As for Medicaid, the House will expand eligibility to everyone below 150% of the poverty level, meaning that some 15 million new people will be added to the rolls as private insurance gets crowded out at a cost of $425 billion.

There is also much inter-generational theft involved at the expense of the younger cohorts in the population. Professor Aaron Yelowitz, an economist at the University of Kentucky, has described several pertinent aspects of the legislation — essentially a price-control scheme that utilizes the notions of “community rating,” “guaranteed issue,” and “individual mandate” to stick it to younger Americans:

The compulsory purchase of health insurance would drive premiums down for the 55-year-olds, because the community-rated price would be a weighted average of the expected claims of the 55-year-olds and the 25-year-olds. But it would drive up the premiums for 25-year-olds — who are then implicitly subsidizing older individuals.

Both proponents and opponents of the healthcare reform have expressed cost concerns. However, costs can be measured in more than one way. The redistribution of costs to others, whether through taxation or generational shifts or other schemes, is not an overall reduction — but merely a legislative shell game.

In an enlightening series of articles on such costs, Professor Thomas Sowell of the Hoover Institution notes, for example, that when government bureaucracies are in charge they also are likely to deny certain treatments. Costs are not reduced, emphasizes Sowell,

simply because you pay less at a doctor’s office and more in taxes — or more in insurance premiums, or more in higher prices for other goods and services that you buy, because the government has put the costs on businesses that pass those costs on to you.

Costs are not reduced simply because you don’t pay them. It would undoubtedly be cheaper for me to do without the medications that keep me alive and more vigorous in my old age than people of a similar age were in generations past.

Letting old people die would undoubtedly be cheaper than keeping them alive — but that does not mean that the costs have gone down. It just means that we refuse to pay the costs. Instead, we pay the consequences. There is no free lunch.

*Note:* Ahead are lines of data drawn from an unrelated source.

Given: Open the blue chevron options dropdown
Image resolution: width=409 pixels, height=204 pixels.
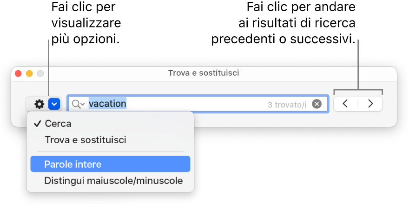Looking at the screenshot, I should point(54,104).
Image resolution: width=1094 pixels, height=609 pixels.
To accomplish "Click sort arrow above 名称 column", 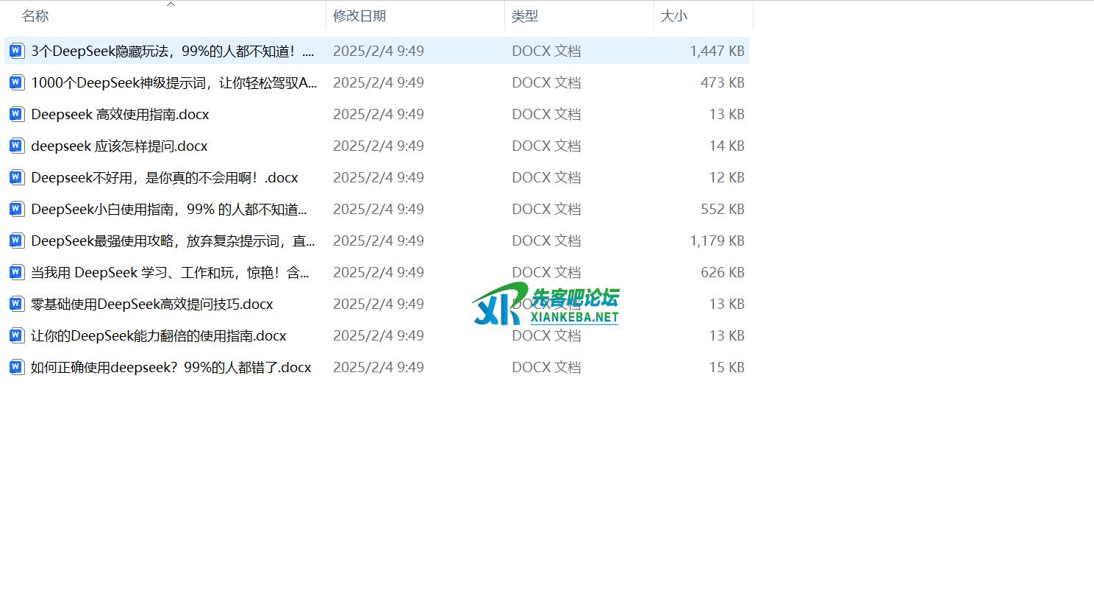I will tap(171, 4).
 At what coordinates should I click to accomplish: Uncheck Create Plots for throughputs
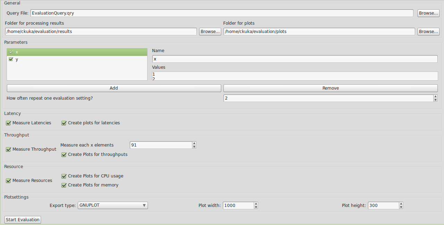coord(64,155)
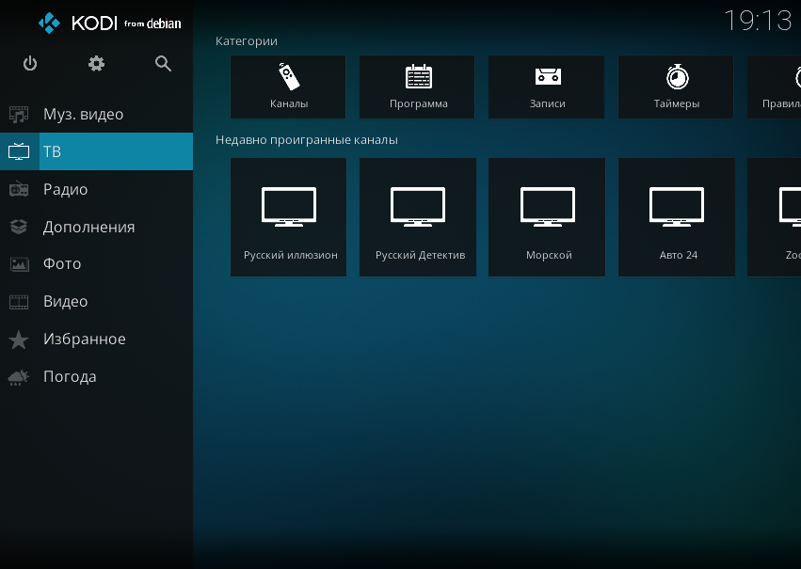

Where the government has taken over medical treatment, taxpayers and patients both suffer. Doctor shortages are another result. Consider Canada’s public health system, which is frequently held out as a model for the United States. In 1993, it took an average of 9.3 weeks for a Canadian patient to see a specialist after he got a doctor’s referral. Of late, the average wait to see a specialist has reached 17.3 weeks. If you needed that specialist as you read this, you’d have to wait throughout the entire winter until after the start of spring, in early April. Then you could see him. If you died first, just think of the savings.